In total, five area hospitals were impacted by the breach.
Bluewater Health cancelled thousands of appointments and later reported that the information of over 250,000 patients, including the Social Insurance Numbers (SIN) of thousands who filed WSIB claims, was compromised.
Marnoch said one of the most obvious backlogs exists in the diagnostic imaging department.
“What they’ve been doing in the last number of months is prioritizing emergency and inpatient cases,” he said. “So, we’ve had to cancel about 8,000 appointments due to the cyberattack, that said, at the same time our diagnostic imaging team was still able to complete about 25,000 examinations; MRI’s, CT scans, XRays and so on, since October. So, that’s something that we’re extremely proud of.”
Marnoch said “as the systems become more available the current backlog will be dealt with.”
“It will be based on what [the] patient’s health status is and the type of exam they actually need. The hospital will begin to contact patients directly to reschedule appointments. Some patients may have already heard from us to reschedule their dates. We are looking to add additional DI [diagnostic imaging] staffing resources to work through the backlog while that still exists,” he said.
Marnoch admitted Bluewater Health had to work diligently to ensure staff were paid after payroll was also impacted by the breach.

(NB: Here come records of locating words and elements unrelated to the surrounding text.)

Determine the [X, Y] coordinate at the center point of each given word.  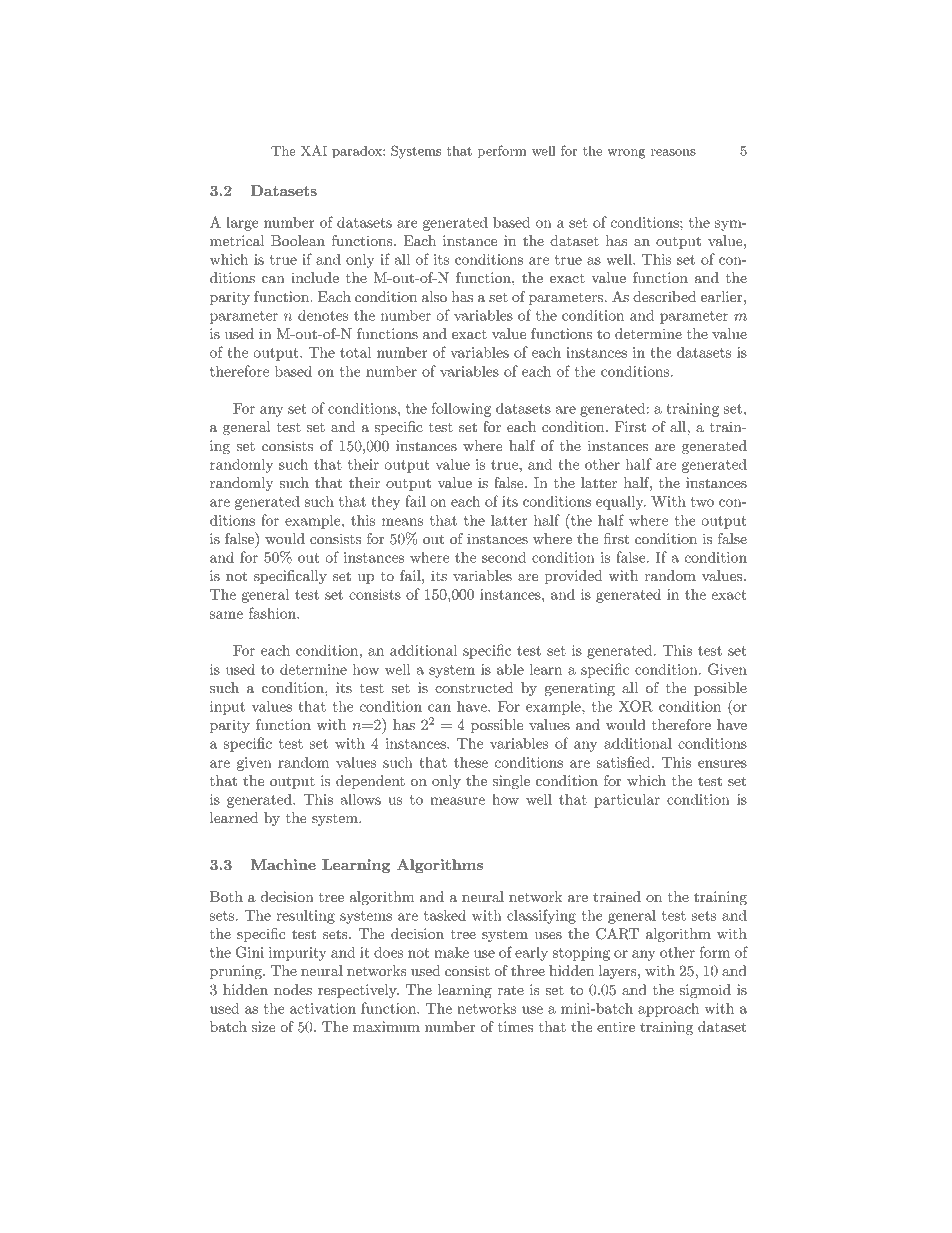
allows [361, 799]
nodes [293, 989]
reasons [673, 152]
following [461, 409]
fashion [273, 613]
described [664, 296]
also [434, 296]
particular [627, 800]
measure [457, 801]
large [242, 224]
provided [573, 577]
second [504, 557]
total [355, 352]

“It was done in a couple of different ways, but everyone was paid throughout that period. We were forced to come up with, again, innovative ways for that to happen, but we were able — through hard work — to be able to maintain our payroll throughout this period,” said Marnoch.
Earlier this month, Bluewater Health announced a new Hospital Information System (HIS) will be implemented by the end of 2024 to beef up cyber security.